Haas rookie Nikita Mazepin says he's been caught out by the technical complexity of F1 in his maiden season in the sport as well as by certain specific characteristics of his team's VF-21.
Mazepin graduated to F1 this season with the US outfit, serving his apprenticeship in an arguably challenging environment.
In addition to learning the ropes of Grand Prix racing like any young rookie promoted to the big time, the 22-year-old is also getting acquainted with the significant step up, compared to F2, in terms of the sport's technical complexity and the knowledge required to properly set up a car.
But Mazepin's struggles have also been compounded by the fact that he is driving a car that is slightly heavier than the chassis supplied to his teammate Mick Schumacher, a disparity that the Russian says has impacted his performance and which should be resolved by Haas in the latter part of the summer.
"I've driven that car only in Monaco, I've been offered it only for one race," Mazepin said. "It's a physically mathematical difference.
"We as drivers are put in a position where we have to fight for every 800 grams or kilo of our weight, sometimes drinking a little bit less water to make sure that you're as light as possible for qualifying.
"Then obviously, if you're losing four kilos in the chassis, it's going to make a big difference in the long straights in every circuit, like at Paul Ricard or Austria, and then we're going to Silverstone.
"It's difficult to say at this moment in time what I expect, because we need to wait and see."
But an extra load of weight isn't Mazepin's only issue. The Russian is also struggling due to the characteristics and intricacies of his car's aero package and its impact on his set-up work.

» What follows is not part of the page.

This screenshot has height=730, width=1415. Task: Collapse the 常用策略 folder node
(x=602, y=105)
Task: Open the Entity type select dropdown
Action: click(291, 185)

"I think Formula 1, it is such a high-performance environment," he admitted. "I'm just coming to realise that it's a lot more complex than I would have imagined going to beginning of this year in technical side of things."
Addressing the Haas VF-21's main weakness as far as he is concerned, Mazepin highlighted the car's instability on entry to corners, a trait he has never felt comfortable with, even when racing in motorsport's junior categories.
"We try to maximise the performance of the car, which is not very performant," he explained.
"I think as a trend, I'm pretty bad at driving cars that don't have very much entry stability. And that's one thing that Haas this year doesn't have.
"Then we try to find things that the car just doesn't have, and then we get in a place which is quite hopeless.